O presidente dos Estados Unidos, Donald Trump, declarou neste domingo (24) que o bloqueio americano no estreito de Hormuz permanecerá em vigor até que um acordo com o Irã seja formalmente concluído. Em publicação na rede Truth Social, Trump escreveu: "As negociações estão procedendo de forma ordenada e construtiva, e informei meus representantes que não se precipitassem porque o tempo está do nosso lado. O bloqueio continuará em força e efeito total até que um acordo seja alcançado, certificado e assinado."
Declarações contraditórias
As afirmações do republicano parecem contrariar o que ele próprio disse no sábado (23), quando indicou que as negociações estavam em seus detalhes finais e que um entendimento poderia ser fechado ainda naquele final de semana, incluindo a reabertura de Hormuz. Agora, Trump enfatiza que "os dois lados têm que tomar seu tempo para fazer o acordo direito. Não pode haver erros!" e acrescenta que a relação com o Irã está se tornando "mais profissional e produtiva".
Posição iraniana
Do lado iraniano, não há sinais de grandes concessões. O presidente Masoud Pezeshkian afirmou que o Irã está disposto a reassegurar o mundo de que não busca armas nucleares, algo que o país já defendia antes do conflito, apesar de seu programa de enriquecimento de urânio ultrapassar o necessário para usos civis.

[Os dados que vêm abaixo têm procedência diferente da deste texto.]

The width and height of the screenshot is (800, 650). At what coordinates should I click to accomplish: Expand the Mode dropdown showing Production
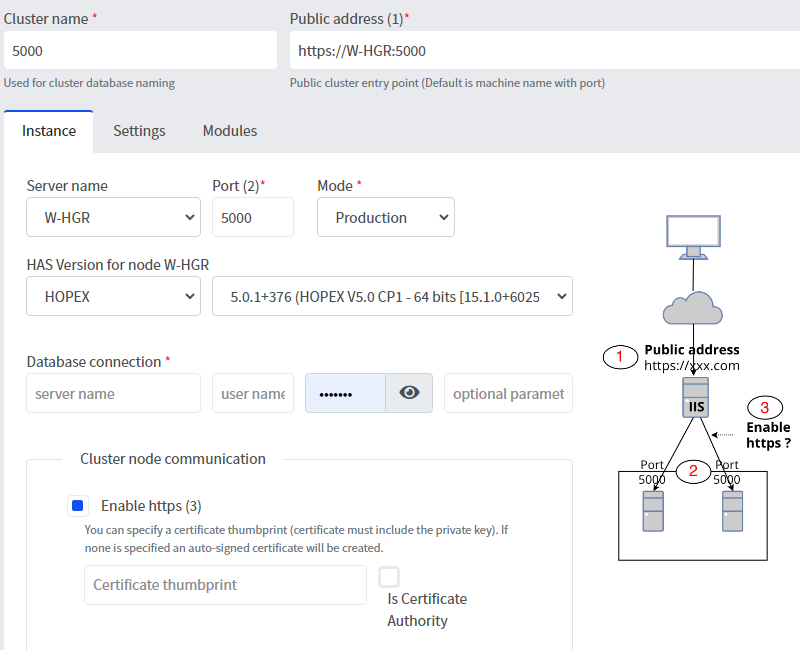[385, 217]
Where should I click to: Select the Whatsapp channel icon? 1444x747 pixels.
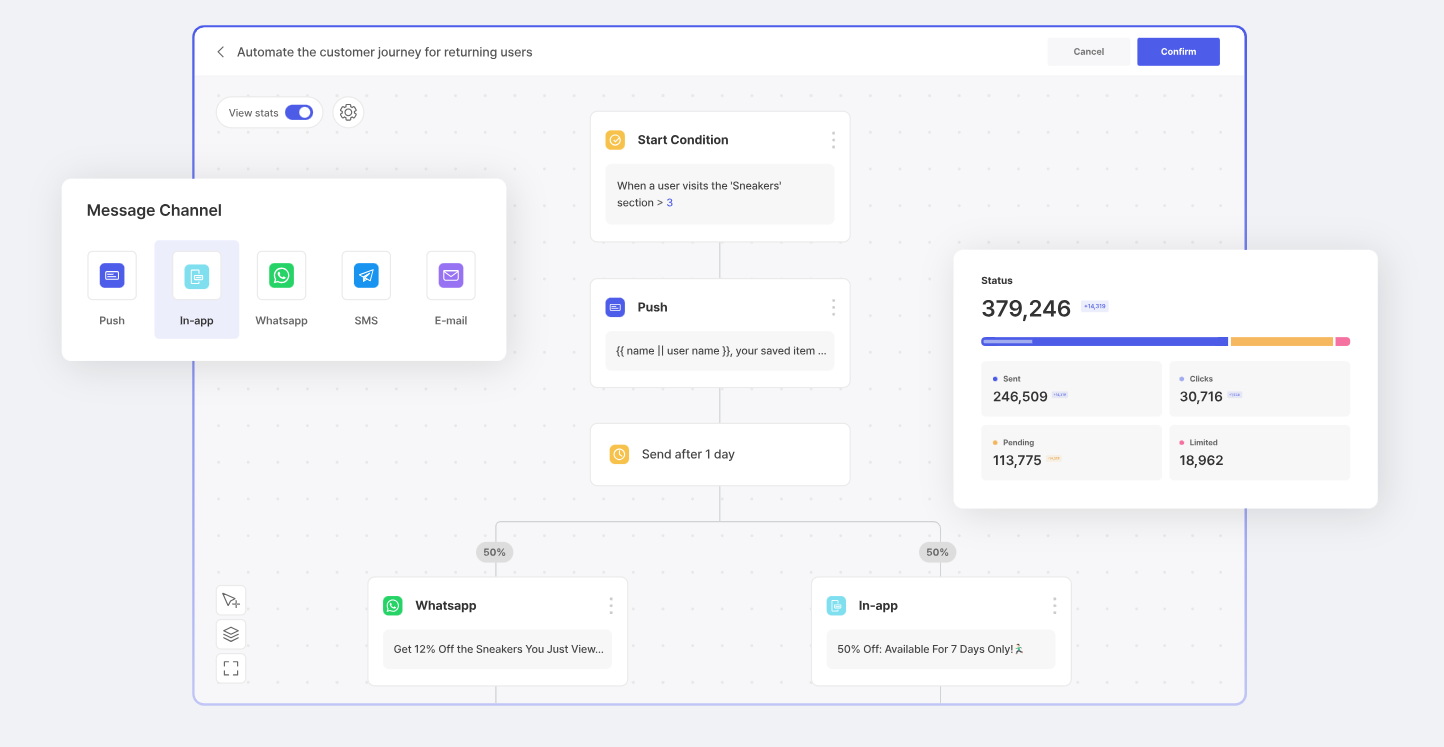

Pezeshkian também declarou que os negociadores iranianos não abrirão mão da honra e da dignidade do país, indicando poucas concessões, já que Teerã considera seu programa nuclear um direito inalienável.
Pressão de Israel
O primeiro-ministro de Israel, Binyamin Netanyahu, disse que ele e Trump concordam que qualquer acordo para encerrar o conflito deve incluir o desmantelamento do programa nuclear iraniano. Em sua publicação, Trump voltou a criticar o acordo anterior com Teerã, negociado pelo ex-presidente Barack Obama, do qual ele retirou os EUA em seu primeiro mandato. O secretário de Estado americano, Marco Rubio, reforçou: "A ideia de que esse presidente, dado tudo que ele já provou que está disposto a fazer, vai de algum jeito concordar com um acordo que termine colocando o Irã em uma posição mais forte quando se trata de suas ambições nucleares é absurda. Isso simplesmente não vai acontecer."
Controle do estreito de Hormuz
Outro ponto defendido pelo Irã é o controle sobre o estreito de Hormuz, tratado como um direito do país, apesar de tratados internacionais sobre liberdade de navegação. Teerã criou uma agência de administração da passagem marítima, tentando institucionalizar o controle estabelecido desde o início da guerra, em fevereiro. Segundo a Guarda Revolucionária, 33 embarcações já passaram pela via após obter aval iraniano – não está claro se isso envolve pagamento de taxas ou outras concessões baseadas na origem e destino dos navios. Apesar da declaração de Trump no sábado de que o acordo prevê a reabertura de Hormuz, o Irã discorda. Mohsen Rezaei, assessor do líder supremo Mojtaba Khamenei, afirmou neste domingo que a gestão do estreito é um "direito legal" do país e que "a administração iraniana do estreito de Hormuz encerra 50 anos de insegurança no golfo Pérsico".
Reação de países árabes
De acordo com agências de notícias de Omã, autoridades do país e do Irã se reuniram neste domingo para discutir princípios para uma governança da liberdade de navegação em Hormuz. Omã foi um dos países menos atingidos por ataques retaliatórios iranianos, que miraram outros países árabes com forte presença americana em bases militares, como Qatar e Emirados Árabes Unidos. Segundo o jornal britânico The Guardian, cinco países do golfo (Kuwait, Bahrein, Arábia Saudita, Emirados Árabes Unidos e Qatar, sem a assinatura de Omã) enviaram uma carta à Autoridade Marítima Internacional pedindo que embarcações comerciais não aceitem medidas estipuladas pelo Irã para Hormuz, como o pagamento de taxas. Na carta, os países árabes afirmam que aceitar tais medidas criaria um precedente perigoso para a navegação regional e mundial.